*WORK INSTRUCTIONS*:
In the records that follow, find each line with "computer" and pull it out.

□ □ □

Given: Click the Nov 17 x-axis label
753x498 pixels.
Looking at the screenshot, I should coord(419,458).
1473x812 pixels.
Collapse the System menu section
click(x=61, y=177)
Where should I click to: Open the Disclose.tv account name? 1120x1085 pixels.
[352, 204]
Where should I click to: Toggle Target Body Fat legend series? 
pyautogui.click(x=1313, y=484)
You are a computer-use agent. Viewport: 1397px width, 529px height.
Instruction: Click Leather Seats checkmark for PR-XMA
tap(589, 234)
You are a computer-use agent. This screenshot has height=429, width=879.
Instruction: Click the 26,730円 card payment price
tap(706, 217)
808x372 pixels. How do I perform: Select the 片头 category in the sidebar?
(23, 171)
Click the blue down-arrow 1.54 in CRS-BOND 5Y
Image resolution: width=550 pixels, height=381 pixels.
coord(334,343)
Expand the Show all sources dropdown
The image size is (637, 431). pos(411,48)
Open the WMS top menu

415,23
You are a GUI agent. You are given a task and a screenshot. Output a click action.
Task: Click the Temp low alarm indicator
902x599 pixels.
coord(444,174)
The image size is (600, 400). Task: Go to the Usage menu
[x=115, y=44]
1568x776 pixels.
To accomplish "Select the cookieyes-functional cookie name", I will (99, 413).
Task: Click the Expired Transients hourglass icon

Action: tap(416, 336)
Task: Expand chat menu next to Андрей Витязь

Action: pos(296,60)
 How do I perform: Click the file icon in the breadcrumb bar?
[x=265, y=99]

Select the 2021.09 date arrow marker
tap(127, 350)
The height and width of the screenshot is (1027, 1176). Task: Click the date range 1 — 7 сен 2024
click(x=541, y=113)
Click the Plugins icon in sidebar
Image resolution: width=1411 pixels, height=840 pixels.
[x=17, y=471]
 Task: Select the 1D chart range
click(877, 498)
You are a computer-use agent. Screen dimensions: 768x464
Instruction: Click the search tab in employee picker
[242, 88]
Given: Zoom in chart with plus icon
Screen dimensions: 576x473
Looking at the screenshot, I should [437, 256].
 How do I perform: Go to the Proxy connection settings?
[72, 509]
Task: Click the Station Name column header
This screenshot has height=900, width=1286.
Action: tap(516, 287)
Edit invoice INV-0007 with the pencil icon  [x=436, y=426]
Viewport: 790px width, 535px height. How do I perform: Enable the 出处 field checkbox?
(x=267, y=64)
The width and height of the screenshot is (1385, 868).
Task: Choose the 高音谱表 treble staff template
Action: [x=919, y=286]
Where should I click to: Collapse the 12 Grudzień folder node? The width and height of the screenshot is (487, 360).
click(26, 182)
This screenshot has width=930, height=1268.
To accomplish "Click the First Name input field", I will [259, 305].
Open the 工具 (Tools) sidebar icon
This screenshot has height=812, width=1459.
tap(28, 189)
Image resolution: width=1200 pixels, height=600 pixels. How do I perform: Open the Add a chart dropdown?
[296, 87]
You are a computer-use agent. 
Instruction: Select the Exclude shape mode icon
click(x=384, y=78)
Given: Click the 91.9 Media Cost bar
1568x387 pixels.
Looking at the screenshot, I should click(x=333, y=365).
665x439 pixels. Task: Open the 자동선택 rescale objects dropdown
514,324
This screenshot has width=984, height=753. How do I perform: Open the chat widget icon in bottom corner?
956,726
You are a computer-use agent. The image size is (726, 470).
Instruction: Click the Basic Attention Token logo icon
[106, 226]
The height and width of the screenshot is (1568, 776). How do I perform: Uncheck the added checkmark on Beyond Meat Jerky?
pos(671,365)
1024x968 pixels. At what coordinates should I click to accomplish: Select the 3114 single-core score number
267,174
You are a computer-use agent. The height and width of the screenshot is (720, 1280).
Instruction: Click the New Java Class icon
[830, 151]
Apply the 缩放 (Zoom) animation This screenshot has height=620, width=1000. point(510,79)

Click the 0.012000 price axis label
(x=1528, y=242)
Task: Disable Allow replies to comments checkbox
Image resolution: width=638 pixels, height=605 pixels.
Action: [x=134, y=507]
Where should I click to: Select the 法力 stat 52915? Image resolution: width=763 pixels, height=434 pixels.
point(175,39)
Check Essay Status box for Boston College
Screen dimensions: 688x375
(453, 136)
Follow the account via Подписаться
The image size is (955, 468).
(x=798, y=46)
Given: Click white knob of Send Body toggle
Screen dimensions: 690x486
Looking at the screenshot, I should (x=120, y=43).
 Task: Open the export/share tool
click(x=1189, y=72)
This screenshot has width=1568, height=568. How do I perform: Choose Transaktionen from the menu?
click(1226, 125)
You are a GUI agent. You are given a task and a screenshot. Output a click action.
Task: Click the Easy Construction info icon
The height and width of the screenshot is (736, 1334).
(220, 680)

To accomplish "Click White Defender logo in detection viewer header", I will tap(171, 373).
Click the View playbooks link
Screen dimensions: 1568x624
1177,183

□ □ □

*RESPONSE*:
You are a computer-use agent. Viewport: 1397px width, 529px height.
You are a computer-use agent. This screenshot has height=429, width=879.
You are a computer-use agent. Screen dimensions: 768x464
You are a computer-use agent. 
You are a computer-use agent. The image size is (726, 470).
You are a computer-use agent. The height and width of the screenshot is (720, 1280).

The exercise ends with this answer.